As the country elected a series of Conservative administrations, Liverpool kept voting Labour. The city has suffered the funding consequences of that.
Under several Conservative governments, the people of Liverpool faced the equivalent of an £816 per head fall in day-to-day public spending from 2010 to 2019. Austerity hit the council with more than £450m of funding cuts since 2010. Liverpool has been hit as hard by austerity as anywhere across the country.
It is no surprise then, that after years of investment from Europe, followed by cuts from central government, Liverpool bucked the national trend in the 2016 European Union referendum. As Britain voted to leave the European Union by 52% to 48%, Liverpool voted to remain by 58%.
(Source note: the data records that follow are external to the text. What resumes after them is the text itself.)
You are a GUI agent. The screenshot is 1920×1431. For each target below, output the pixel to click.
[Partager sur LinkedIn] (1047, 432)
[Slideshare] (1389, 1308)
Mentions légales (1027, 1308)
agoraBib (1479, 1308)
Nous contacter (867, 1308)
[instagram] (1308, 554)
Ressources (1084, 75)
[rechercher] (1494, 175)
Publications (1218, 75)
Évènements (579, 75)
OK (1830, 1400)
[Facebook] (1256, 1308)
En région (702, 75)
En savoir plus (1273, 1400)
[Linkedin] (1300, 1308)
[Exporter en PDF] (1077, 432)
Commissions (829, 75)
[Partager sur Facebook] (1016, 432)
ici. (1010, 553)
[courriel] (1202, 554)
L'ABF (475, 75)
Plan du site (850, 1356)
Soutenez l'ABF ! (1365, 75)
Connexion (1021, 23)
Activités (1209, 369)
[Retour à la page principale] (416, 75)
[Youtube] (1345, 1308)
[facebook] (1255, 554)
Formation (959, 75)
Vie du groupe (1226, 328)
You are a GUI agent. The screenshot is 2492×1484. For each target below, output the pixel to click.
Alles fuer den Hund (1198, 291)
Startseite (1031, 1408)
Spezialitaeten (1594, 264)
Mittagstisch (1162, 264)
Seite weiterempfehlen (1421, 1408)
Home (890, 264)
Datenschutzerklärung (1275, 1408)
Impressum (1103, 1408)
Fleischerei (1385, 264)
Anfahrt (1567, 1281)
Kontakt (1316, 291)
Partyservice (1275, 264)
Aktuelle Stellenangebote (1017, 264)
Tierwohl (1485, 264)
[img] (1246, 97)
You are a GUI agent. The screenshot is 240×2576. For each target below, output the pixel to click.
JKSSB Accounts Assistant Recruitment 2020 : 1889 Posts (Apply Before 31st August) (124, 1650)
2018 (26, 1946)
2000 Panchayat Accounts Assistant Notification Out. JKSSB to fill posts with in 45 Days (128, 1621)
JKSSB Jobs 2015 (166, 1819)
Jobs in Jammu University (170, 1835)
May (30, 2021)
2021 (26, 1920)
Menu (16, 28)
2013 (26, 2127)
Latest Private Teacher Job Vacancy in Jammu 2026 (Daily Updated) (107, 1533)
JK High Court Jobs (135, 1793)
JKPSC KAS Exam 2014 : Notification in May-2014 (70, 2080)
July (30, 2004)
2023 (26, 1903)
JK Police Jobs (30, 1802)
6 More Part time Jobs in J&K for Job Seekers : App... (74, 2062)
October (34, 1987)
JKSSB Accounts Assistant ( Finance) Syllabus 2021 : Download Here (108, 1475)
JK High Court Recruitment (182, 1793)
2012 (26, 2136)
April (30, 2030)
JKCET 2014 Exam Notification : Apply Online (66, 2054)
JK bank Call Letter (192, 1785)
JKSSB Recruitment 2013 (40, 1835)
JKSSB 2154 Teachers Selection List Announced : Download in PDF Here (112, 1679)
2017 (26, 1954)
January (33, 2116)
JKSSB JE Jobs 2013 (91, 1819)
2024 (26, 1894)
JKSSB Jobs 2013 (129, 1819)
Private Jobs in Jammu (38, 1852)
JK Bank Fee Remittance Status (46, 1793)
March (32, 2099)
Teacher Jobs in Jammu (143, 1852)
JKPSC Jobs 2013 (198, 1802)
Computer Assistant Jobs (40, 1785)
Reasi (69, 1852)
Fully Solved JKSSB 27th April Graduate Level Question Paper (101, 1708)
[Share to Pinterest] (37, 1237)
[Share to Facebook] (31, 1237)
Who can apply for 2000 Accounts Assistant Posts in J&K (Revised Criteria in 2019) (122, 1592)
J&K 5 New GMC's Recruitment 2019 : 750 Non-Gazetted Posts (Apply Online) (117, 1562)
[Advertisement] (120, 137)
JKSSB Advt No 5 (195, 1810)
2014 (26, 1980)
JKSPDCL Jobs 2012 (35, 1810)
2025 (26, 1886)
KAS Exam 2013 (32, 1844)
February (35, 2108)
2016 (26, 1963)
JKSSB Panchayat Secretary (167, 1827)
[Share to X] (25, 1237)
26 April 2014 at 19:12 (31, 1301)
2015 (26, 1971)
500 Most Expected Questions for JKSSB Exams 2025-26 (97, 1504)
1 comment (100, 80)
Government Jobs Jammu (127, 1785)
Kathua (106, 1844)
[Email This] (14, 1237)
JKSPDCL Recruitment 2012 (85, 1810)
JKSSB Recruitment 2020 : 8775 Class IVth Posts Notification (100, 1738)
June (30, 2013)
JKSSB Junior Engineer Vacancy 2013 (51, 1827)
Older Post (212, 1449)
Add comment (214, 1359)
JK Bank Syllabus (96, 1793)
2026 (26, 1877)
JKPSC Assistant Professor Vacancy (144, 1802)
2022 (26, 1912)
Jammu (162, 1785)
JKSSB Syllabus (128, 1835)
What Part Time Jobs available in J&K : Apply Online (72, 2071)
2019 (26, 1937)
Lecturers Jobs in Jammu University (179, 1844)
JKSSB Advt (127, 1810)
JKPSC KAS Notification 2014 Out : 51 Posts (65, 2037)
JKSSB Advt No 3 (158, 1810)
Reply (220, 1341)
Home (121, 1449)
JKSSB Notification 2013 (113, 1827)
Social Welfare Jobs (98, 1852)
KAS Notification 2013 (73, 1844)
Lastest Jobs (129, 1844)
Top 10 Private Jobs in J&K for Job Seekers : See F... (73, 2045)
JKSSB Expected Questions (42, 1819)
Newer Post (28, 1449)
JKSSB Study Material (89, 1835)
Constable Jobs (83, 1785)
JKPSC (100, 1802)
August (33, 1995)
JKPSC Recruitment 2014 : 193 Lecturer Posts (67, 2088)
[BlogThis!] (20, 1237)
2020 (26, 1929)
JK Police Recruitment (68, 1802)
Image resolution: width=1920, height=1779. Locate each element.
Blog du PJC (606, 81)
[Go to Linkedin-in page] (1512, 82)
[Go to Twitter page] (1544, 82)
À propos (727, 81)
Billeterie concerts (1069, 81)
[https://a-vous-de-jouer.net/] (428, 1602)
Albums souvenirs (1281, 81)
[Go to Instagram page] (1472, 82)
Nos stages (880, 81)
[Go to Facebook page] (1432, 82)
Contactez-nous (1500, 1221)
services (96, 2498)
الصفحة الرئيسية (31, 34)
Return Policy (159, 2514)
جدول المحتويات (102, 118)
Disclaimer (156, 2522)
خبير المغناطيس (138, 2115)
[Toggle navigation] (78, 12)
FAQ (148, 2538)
Away from Brexit, there is the matter of the previous Prime Minister Boris Johnson. Mr Johnson was editor of The Spectator when it published an article about the 2004 murder of Scouse engineer Ken Bigley.
Writer Simon Heffer and his editor Johnson produced an article which read: "A combination of economic misfortune — its docks were, fundamentally, on the wrong side of England when Britain entered what is now the European Union — and an excessive predilection for welfarism have created a peculiar, and deeply unattractive, psyche among many Liverpudlians.
"They see themselves whenever possible as victims, and resent their victim status; yet at the same time they wallow in it.”
Johnson has since apologised for this - being forced to do so by then-party leader Michael Howard. He refused to do so again when Garston and Halewood MP Maria Eagle asked him to in parliament, shortly after he became Prime Minister.
Such mocking and dismissive impressions of Liverpool and its people remain commonplace. Fans at Anfield and Goodison Park have to endure chants about poverty in the city - "Feed the Scousers" gets an airing as soon as Christmas approaches - while some opposition fans still direct slurs at Reds fans about the Hillsborough disaster. As a result, many football fans in the city don't much feel like supporting England after such treatment from those who should be their fellow supporters.
The phrase 'Scouse, not English' not only encapsulates Liverpool's civic pride and a healthy rebellious spirit, but expresses a feeling that the city has been so often let down by the establishment of this country. It should come as no shock that large swathes of this Labour-voting, outward-looking, and heavily-Irish city do not feel like they have much in common with the rest of England.